The rest of the story follows Cem as he is transformed from an apprentice into a successful geologist, a wealthy business mogul, a married but childless man who is obsessed with the stories of Oedipus, Rostam, and Sohrab. Thirty years later, Cem returns to Ongoren despite ill omens, to discover his destiny and to meet Enver, the narrator of the novel. The entwined stories of fathers and sons take unexpected turns and proceed like the epics that have long shaped Cem’s life.
Pamuk’s readers will no doubt recognize the presence of his past works in this novel. Enver’s voice resonates with the assassin’s voice in Snow, Rostam and Sohrab’s story and the traveling theater company will bring back lines from the same novel; readers may find themselves hearing the cracking skull of a calligrapher in a sixteenth-century Ottoman well (My Name Is Red).
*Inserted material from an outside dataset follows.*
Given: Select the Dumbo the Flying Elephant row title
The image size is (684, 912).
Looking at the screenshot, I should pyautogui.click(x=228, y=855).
Instead of the Venetians and Ottomans of the White Castle, it is Sophocles’ Oedipus Rex and the Iranian poet Ferdowsi’s Rostam and Sohrab that are gazing at each other, negotiating deep-seated fears about patriarchy in the East and West. Like Füsun, the red-haired woman, Gülcihan, despite her presence on the Turkish cover of the novel, is no more than a subject of desire. And Cem says his life changes after he reads a book on dreams, a statement that brings to mind the unforgettable opening sentence of The New Life.
Despite its familiarity, however, The Red-Haired Woman is a haunting and unprecedented novel. Pamuk’s mischievousness and playfulness are at a minimum, perhaps nonexistent. The murders in the book are sketched against a background of ancient epics and stories that create for the reader the illusion of a closed system, where one feels the weight of predestination and trauma in any troubled father-son relationship. Cem, who is a Poe fan in the story, immures himself with these classical stories, making the detective murder story within the novel even more evocative.
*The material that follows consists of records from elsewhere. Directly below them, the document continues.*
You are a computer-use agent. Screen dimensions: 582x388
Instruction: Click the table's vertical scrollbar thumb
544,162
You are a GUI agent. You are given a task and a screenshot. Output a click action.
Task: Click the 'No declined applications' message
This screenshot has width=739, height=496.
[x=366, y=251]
In his shortest novel to date, Pamuk leaves the reader with questions about his choices in storytelling and his late style. For instance, the changing of the book title from The Well to The Red-Haired Woman means giving up a perfectly Freudian metaphor that captures the subtle threads in the book. This relatively late change in the title seems to coincide with the inclusion of Gülcihan as one of the narrators in the story and Pamuk’s decision to have a woman amid heavily patriarchal voices. This dominant patriarchal tone is reiterated with the presence and inclusion of the Western canon, from Hamlet to Rousseau and Jules Verne. In this way, the red-haired woman exists as a mysterious, iconic figure, represented by a Rossetti painting, reduced to a book dedication, and caught up in an Oedipal net.